As can be seen here, the fundamental group of $\text{GL}_n(\mathbb{R})$ is $\mathbb{Z}/2\mathbb{Z}$ (for $n \ge 3$). (For $n=2$ it is $\mathbb{Z}$).
Is there a way to find an explicit representing path for the non-trivial element of $\pi(\text{GL}_n(\mathbb{R}))$? i.e describing a non-contractible (closed) path?
(I guess for $n=2$ it's just like in $SO(2)\cong \mathbb{S}^1$?)
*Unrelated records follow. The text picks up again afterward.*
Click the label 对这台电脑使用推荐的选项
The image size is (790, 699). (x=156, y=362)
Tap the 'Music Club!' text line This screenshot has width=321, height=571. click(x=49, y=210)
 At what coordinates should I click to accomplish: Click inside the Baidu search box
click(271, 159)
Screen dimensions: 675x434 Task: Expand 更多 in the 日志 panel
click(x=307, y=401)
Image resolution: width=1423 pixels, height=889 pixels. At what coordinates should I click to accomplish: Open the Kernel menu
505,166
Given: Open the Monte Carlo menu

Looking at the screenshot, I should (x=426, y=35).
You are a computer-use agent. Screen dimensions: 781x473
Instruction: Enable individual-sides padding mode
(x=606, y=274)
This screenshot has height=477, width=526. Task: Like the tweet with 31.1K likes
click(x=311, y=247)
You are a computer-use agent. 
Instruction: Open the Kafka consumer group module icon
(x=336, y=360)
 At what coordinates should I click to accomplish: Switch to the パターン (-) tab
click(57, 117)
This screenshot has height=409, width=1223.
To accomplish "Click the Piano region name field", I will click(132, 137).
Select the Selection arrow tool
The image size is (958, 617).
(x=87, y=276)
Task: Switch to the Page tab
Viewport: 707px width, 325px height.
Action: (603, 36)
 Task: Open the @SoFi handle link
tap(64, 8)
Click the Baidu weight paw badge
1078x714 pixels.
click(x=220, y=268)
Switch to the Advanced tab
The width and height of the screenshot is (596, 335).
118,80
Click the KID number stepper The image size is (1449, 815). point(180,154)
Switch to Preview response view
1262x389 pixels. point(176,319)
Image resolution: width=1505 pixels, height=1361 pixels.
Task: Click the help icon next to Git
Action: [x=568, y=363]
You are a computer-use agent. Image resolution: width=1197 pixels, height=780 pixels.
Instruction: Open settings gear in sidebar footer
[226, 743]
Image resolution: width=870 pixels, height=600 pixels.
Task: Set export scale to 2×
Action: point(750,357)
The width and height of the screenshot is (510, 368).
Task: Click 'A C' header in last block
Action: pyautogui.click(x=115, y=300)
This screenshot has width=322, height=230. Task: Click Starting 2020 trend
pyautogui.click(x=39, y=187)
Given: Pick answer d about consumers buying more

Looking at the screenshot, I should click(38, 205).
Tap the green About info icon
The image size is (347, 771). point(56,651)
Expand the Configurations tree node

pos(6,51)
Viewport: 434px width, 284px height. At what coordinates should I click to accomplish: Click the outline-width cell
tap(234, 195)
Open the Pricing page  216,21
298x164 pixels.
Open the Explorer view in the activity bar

One can show the inclusion $O(n) \to GL(n)$ is a homotopy equivalence, and the inclusion $SO(2) \to SO(n)$ induces a surjective map on $\pi_1$ (and that $SO(n) \to SO(n+1)$ actually induces isomorphisms for $n>2$). The first statement is proven essentially by row reduction, and the second is an easy calculation using the homotopy exact sequence for the fibration $SO(n) \to SO(n+1) \to S^n$. The fibration is just the evaluation map on a fixed unit vector.
Given all this, it should be straightforward to construct an explicit non nullhomotopic loop in $GL(n)$. Just take the generator for $\pi_1(SO(2))$ and push it forward via the most obvious inclusion $SO(2) \to GL(n)$.